The heterogeneity of mRNA and protein expression at the single-cell level can reveal fundamental information about cellular response to external stimuli, including the sensitivity, timing, and regulatory interactions of genes. Here we describe a fully automated system to digitally count the intron, mRNA, and protein content of up to five genes of interest simultaneously in single-cells. Full system automation of 3D microscope scans and custom image analysis routines allows hundreds of individual cells to be automatically segmented and the mRNA-protein content to be digitally counted. Single-molecule intron and mRNA content is measured by single-molecule fluorescence in-situ hybridization (smFISH), while protein content is quantified though the use of antibody probes. To mimic immune response to bacterial infection, human monocytic leukemia cells (THP-1) were stimulated with lipopolysaccharide (LPS), and the expression of two inflammatory genes, IL1β (interleukin 1β) and TNF-α (tumor necrosis factor α), were simultaneously quantified by monitoring the intron, mRNA, and protein levels over time. The simultaneous labeling of cellular content allowed for a series of correlations at the single-cell level to be explored, both in the progressive maturation of a single gene (intron-mRNA-protein) and comparative analysis between the two immune response genes. In the absence of LPS stimulation, mRNA expression of IL1β and TNF-α were uncorrelated. Following LPS stimulation, mRNA expression of the two genes became more correlated, consistent with a model in which IL1β and TNF-α upregulation occurs in parallel through independent mechanistic pathways. This smFISH methodology can be applied to different complex biological systems to provide valuable insight into highly dynamic gene mechanisms that determine cell plasticity and heterogeneity of cellular response.
Gene and protein expression in response to external stimuli have been most commonly observed at the ‘bulk’ level, resulting in average values of expression over large numbers of individual cells. While these studies can be informative, understanding the heterogeneity of gene expression at the single-cell level provides increased contextual information about the kinetics and fundamental regulatory mechanisms of these genes. Additionally, single-cell measurements are critical for applications where rare cells, or heterogeneity of gene expression within a population of cells, can lead to drastically different biological outcomes such as cellular response to cancer treatment and host immunity to pathogen infection.[2, 3]
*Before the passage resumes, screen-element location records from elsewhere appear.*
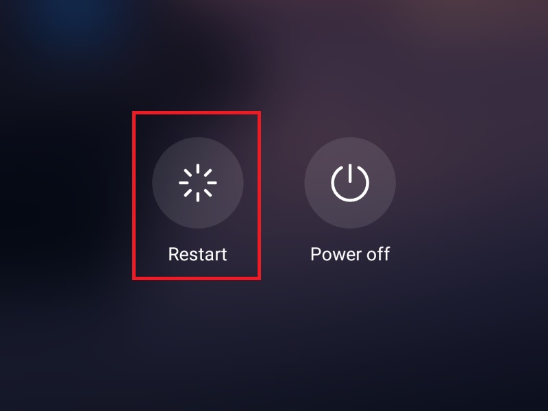Hit the word Restart below the spinner
548x411 pixels.
tap(197, 254)
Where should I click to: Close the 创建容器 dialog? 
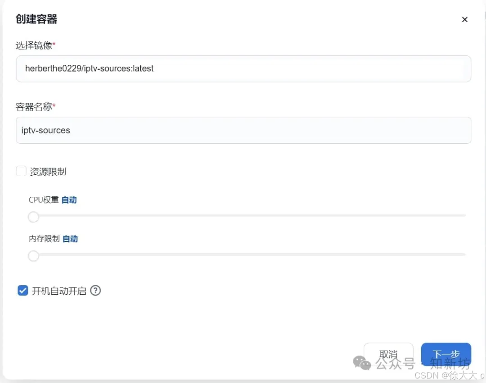tap(464, 19)
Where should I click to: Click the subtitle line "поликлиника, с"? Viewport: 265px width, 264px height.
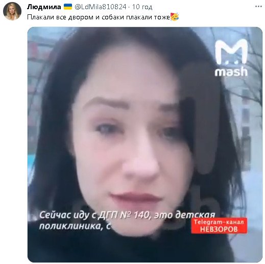click(x=75, y=226)
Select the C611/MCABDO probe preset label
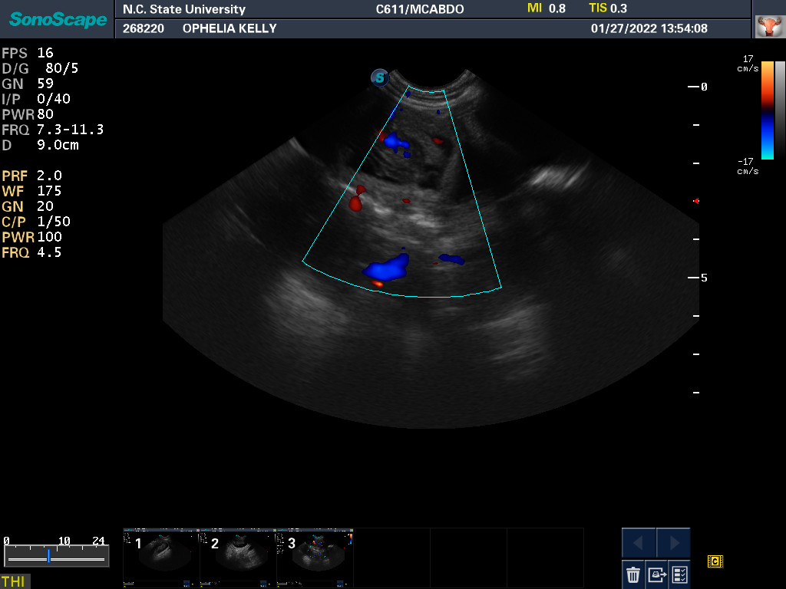 [419, 9]
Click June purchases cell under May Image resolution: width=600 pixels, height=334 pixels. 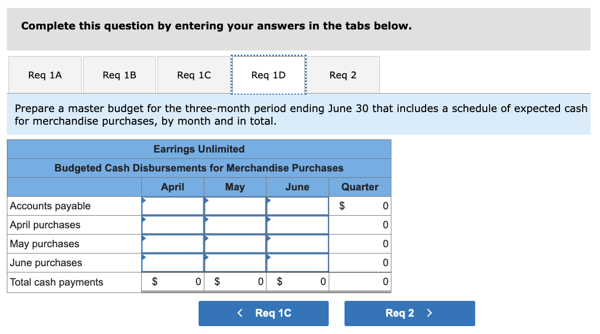point(235,263)
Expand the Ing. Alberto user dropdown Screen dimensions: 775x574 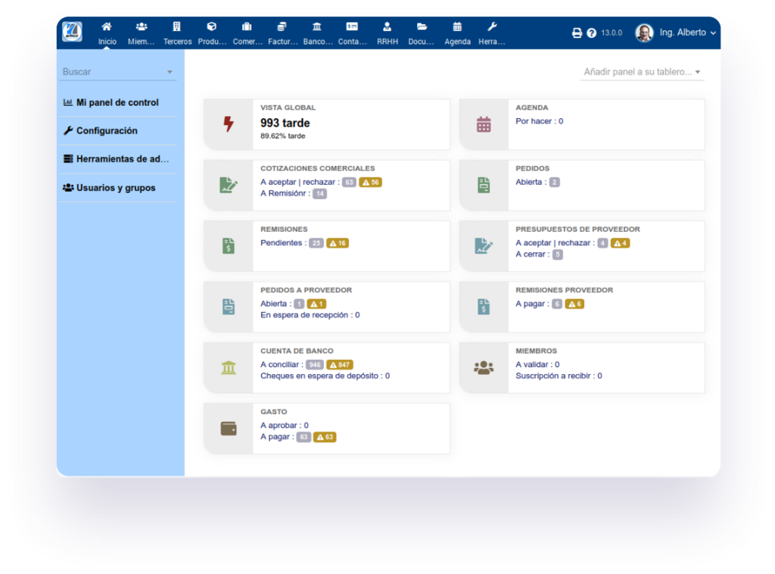(676, 33)
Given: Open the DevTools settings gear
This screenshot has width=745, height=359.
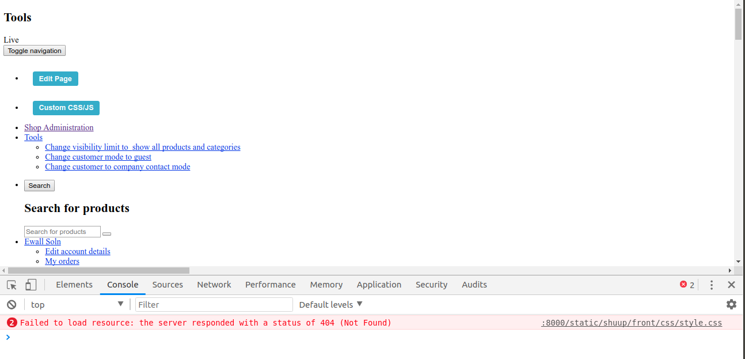Looking at the screenshot, I should click(x=731, y=304).
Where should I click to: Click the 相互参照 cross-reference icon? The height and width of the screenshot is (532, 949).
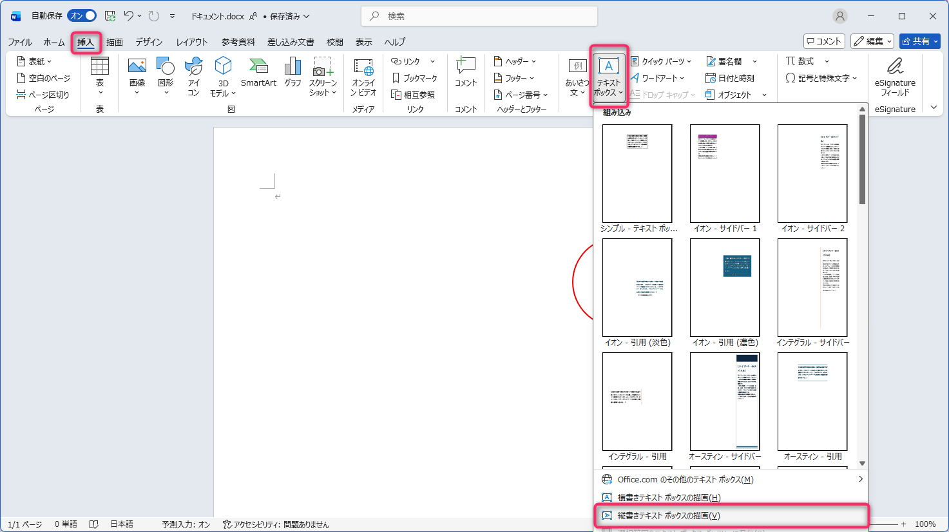pos(413,95)
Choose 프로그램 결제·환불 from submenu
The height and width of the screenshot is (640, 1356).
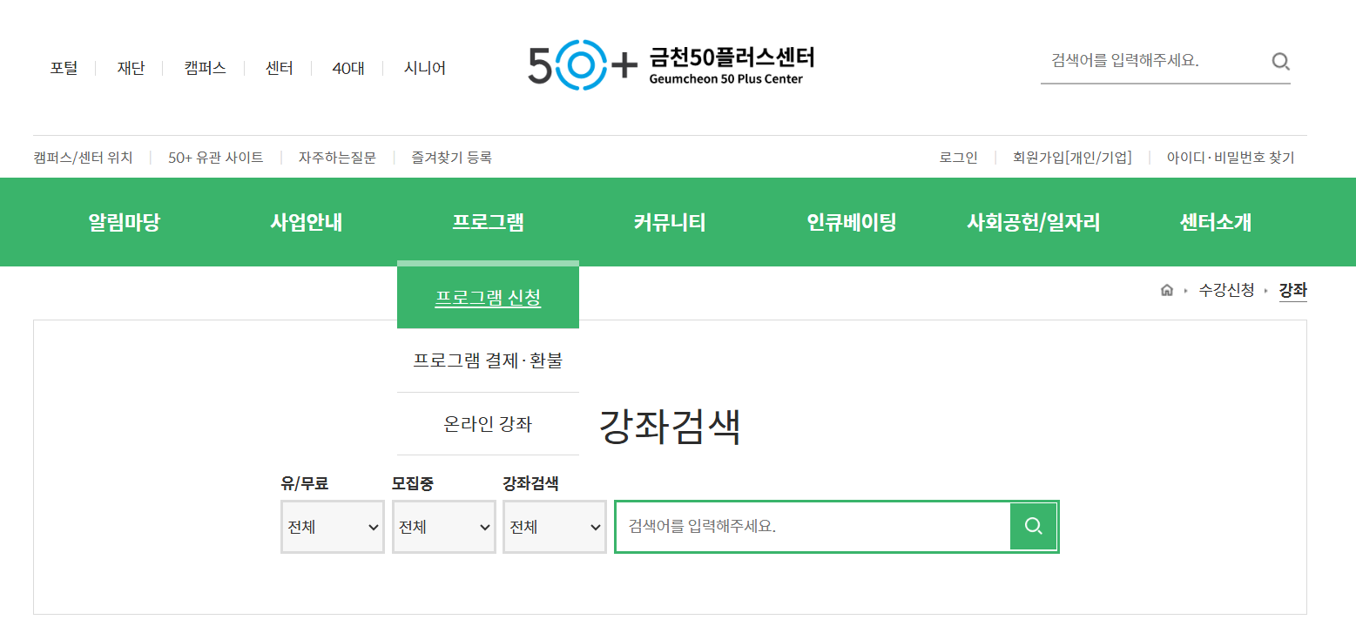point(488,360)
We have developed an automated platform for the quantification of gene expression to examine the response of IL1β and TNF-α to LPS over time at the single-cell level. Our results with THP-1 immune cells demonstrate a rapid immune response to LPS stimulation and a complex relation between the genes. As expected, the first sign of gene expression for both IL1β and TNF-α is visible at the intron bursting sites located in the cell nuclei, followed by subsequent expression as mature mRNA predominantly in the cytoplasm. Additionally, the correlations of mRNA-mRNA content at the single-cell level demonstrate that IL1β and TNF-α are uncorrelated without LPS stimulation, but become more correlated as gene expression peaks (~1hr). This switch in correlation over time suggests that the external stimulus (LPS) independently activates both IL1β and TNF-α upstream, with these genes initially having little interplay between each other.
An automated platform for acquisition and quantification of gene expression at the single-cell level has been developed and demonstrated. The kinetic expression of IL1β and TNF-α content is measured with the quantification of intron bursting sites, single-molecule mRNA counting, and protein content. When exposed to LPS, we see a rapid ON time of intron bursting sites (~15 min) followed by an increase in mRNA expression (max at 1hr TNF-α, 4hr IL1β). While initially uncorrelated, the mRNA expression of IL1β and TNF-α at the single-cell level become correlated as gene expression peaks, a result that suggests that the regulation of each gene is independent of each other. This automated platform has the potential to be applied to a variety of single-cell assays where ultrasensitive and quantitative measurement of genes is critical such as cancer cell development, drug response, and persistent bacterial infection.